The film also crashes in the third act as you would expect with M. Night routineness as it transitions away from horror and more into cartoonish social satire that makes The Village (Which has a third act Scooby-Doo twist) appear more unnerving by comparison. The final revelation drains all the ambiguity and complexity that Shyamalan had hinted at, and instead he encloses the material with eye-rolling explanations with expected twists and turns. As expected, Shyamalan is trying to pull the audience in different directions and the result feels perfunctory. While the film has moments of an evocative mediation on the passage of time and the tragedy of aging, the third act steps into maudlin sentimental detours and clumsy writing decisions that delineates away from it’s true potential and ideas that become under-explored.
Almost all of Shyamalan films are a reflection of just how far groups or people will go to protect themselves, their family, and even humanity. In Unbreakable, Mr. Glass went to extreme and unethical decisions to find a living superhero, in The Village a family went to unorthodox steps to protect their children from the corrupt outside world, and Glass examined how the chaos in the world can oddly unite humanity together with destiny and power. Some of these themes are once again found here, but like Glass did, it falls apart in the third act as it feels like it’s just another trick where Shyamalan is just hitting the same marks. The result is a film that is both fun and spellbinding though, and it has a very sold buildup, impressive visual strategies, but sadly the film leaves you deeply disappointed with the outcome. Despite some of these flaws and quibbles, Old is still an entertaining and unforgettable experience that will stay with you, and I’ll take this film over the endless franchise sludge that Hollywood pumps out weekly.
I was digging most of this until M. Night became M. Night, agreed on Cronenberg. I also thought the material had so much more potential than what we were given. I would rate it a 6/10
It was super lame for me. A final draft concept in a first draft script.
Anything by Shyamalan is an instant pass for me these days.
I remember when the film, Devil, that he wrote and produced had trailers first running in the theater. I went to the movie twice when a trailer ran. Both times the audience seemed to be into it, until his name appeared on screen. One time there was a collective groan, the 2nd time the audience laughed.
I aged several years while watching the one about the woman who lived in the pool drain.
Hasn’t everyone given up on this guy? I certainly have.
I’d rather spend two hours reliving my last colonoscopy. At least that had a little suspense.
So I thought the movie was total garbage. The acting was atrocious. The plot was terrible. And I assumed that the ending would be a dumb explanation that no one could see coming.
But … I really liked the ending. I don’t think this has ever happened before.
I’ve watched good movies that have a horrible ending, but not sure I’ve ever seen a bad movie with a good ending.
Anyone else feel this?
Robert Butler – I think you made a lot of valid points and I agree that the material in someone else’s hands, along with an R rating, might have been significantly better. I wasn’t disappointed by the film but left feeling it could have been better.
===============
* **Task requirements**
Rewrite the film review text, everything from "I aged several" down to "have been better.", and change "colonoscopy" to "root canal".

Saved data entries
===============
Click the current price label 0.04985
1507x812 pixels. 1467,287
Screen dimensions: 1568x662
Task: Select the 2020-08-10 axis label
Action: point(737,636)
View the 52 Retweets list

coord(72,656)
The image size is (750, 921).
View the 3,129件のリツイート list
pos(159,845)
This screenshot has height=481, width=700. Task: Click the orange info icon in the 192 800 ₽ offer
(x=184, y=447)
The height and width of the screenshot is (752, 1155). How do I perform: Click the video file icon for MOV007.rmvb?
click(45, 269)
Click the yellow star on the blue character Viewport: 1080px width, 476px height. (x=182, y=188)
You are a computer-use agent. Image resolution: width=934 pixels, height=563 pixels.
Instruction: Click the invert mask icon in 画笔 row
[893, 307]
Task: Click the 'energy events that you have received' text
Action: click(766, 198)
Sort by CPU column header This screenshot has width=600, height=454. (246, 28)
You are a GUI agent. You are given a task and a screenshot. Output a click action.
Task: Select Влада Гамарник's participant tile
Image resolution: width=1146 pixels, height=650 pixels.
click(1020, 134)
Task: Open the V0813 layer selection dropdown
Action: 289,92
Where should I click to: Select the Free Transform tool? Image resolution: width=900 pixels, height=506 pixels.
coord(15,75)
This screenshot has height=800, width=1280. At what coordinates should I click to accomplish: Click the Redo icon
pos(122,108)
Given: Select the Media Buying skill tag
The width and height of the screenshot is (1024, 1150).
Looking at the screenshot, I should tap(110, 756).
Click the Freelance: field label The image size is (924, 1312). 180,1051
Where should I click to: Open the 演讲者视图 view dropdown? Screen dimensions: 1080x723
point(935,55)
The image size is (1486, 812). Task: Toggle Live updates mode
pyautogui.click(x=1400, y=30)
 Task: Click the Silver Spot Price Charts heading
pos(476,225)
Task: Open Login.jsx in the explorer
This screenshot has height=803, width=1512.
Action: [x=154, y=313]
===============
* **Result for this exercise**
I aged several years while watching the one about the woman who lived in the pool drain.
Hasn’t everyone given up on this guy? I certainly have.
I’d rather spend two hours reliving my last root canal. At least that had a little suspense.
So I thought the movie was total garbage. The acting was atrocious. The plot was terrible. And I assumed that the ending would be a dumb explanation that no one could see coming.
But … I really liked the ending. I don’t think this has ever happened before.
I’ve watched good movies that have a horrible ending, but not sure I’ve ever seen a bad movie with a good ending.
Anyone else feel this?
Robert Butler – I think you made a lot of valid points and I agree that the material in someone else’s hands, along with an R rating, might have been significantly better. I wasn’t disappointed by the film but left feeling it could have been better.